Another significant factor to most RTS games is having races or different groups that are balanced with each other. This can be a critical issue as an unbalanced game will create frustrating results. Here each race has strengths and weaknesses that can be exploited and knowing what they are will make the difference between winning and being annihilated. Improved from its predecessor, the balance has been enhanced with the addition of Species 8472 to offset the Borg’s powerful drones. Now, playing the Borg doesn’t ensure an easy victory and because of that, other weaker races have an easier time attacking both, as their enemies forces are often spread thinner.
The multiplayer game has been significantly improved and is more balanced than before. With the addition of Species 8472, a more even battle can be had. Often the Borg were extremely dominant and difficult to defeat.

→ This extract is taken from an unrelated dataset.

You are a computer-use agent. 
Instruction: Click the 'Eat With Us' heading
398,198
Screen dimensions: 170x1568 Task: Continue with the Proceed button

Otherwise, not much has changed so if you enjoyed Star Trek: Armada before, you should enjoy this too.
The graphics, although acceptable, aren’t going to blow you away. The detail can be best described as moderate and the cut-scenes could definitely have been improved. A tactical view was also added, giving a different perspective, but rarely is it usable during battle. Mostly it can only be used while you’re building something, just to pass time. Otherwise, it’s similar to the first installment with only minor modifications that are noticeable.
Loyal to the Star Trek series, most of the sounds fall in line with the actual audio used in the movies and TV series. Patrick Stewart returns, adding his voice for Picard, and J. G. Hertzler gives his voice to Martok, helping to bring the game alive. Other sounds like phaser fire and photon torpedo launches are identical to the Star Trek series and the rest of the audio sounds won’t distract from the game.
Minimum Requirements: Pentium or Athlon processor 300 Mhz, 64 MB RAM, 1.3 GB uncompressed free hard drive space plus 100 MB for Windows swap file.
Multiplayer Requirements: Pentium or Athlon processor 450 Mhz, 128 MB RAM, 1.3 GB uncompressed free hard drive space plus 100 MB for Windows swap file.
Some sequels are released with minimal improvements and can be huge disappointments. _ Star Trek: Armada II_, however, has a number of new features and additions to gameplay that create a new experience. It is still a conventional RTS game and has issues with longevity as it can become boring and repetitive, but with the thirty missions and with multiplayer capabilities, you should get your money’s worth. Although, the graphics could have been better, Star Trek fans will enjoy this addition to the Star Trek universe, while others may not appreciate it as much.